## EXERCISE INPUT:
+++

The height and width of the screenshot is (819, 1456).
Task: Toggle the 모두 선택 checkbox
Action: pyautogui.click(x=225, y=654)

+++

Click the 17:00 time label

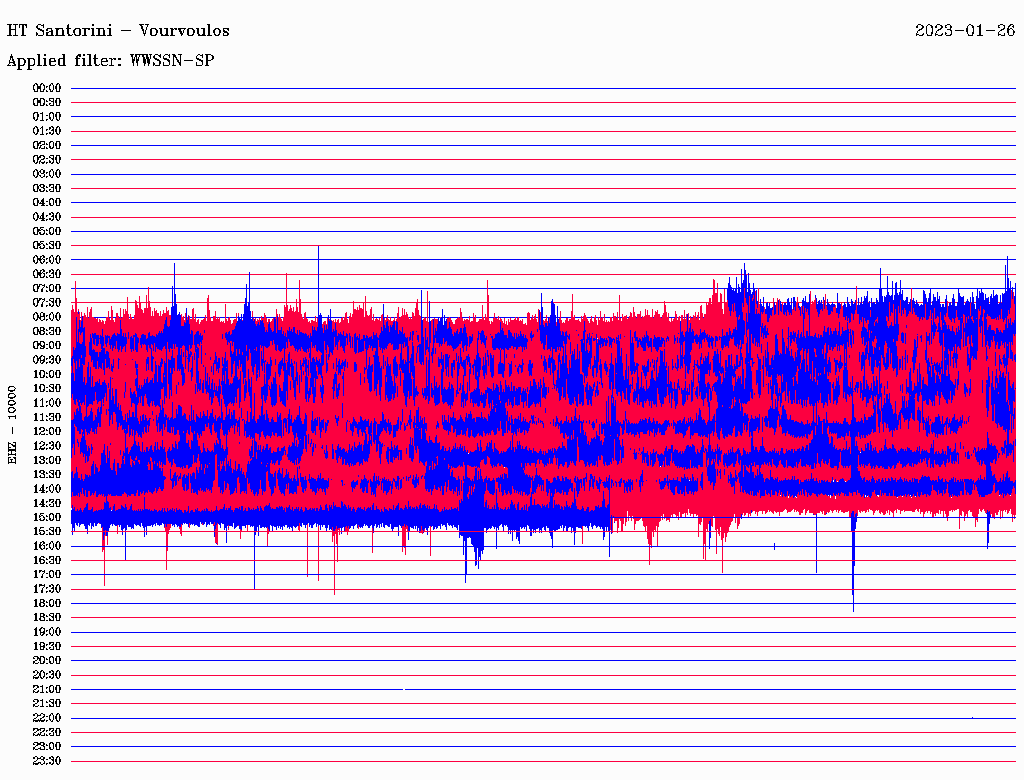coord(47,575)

+++

## GIVEN PROBLEM:
Set down the records exactly as they appear, from the line that contains "The height and" through the line that contains "Action: pyautogui.click(x=225, y=654)", both ends included.

## SOLUTION BELOW:
The height and width of the screenshot is (819, 1456).
Task: Toggle the 모두 선택 checkbox
Action: pyautogui.click(x=225, y=654)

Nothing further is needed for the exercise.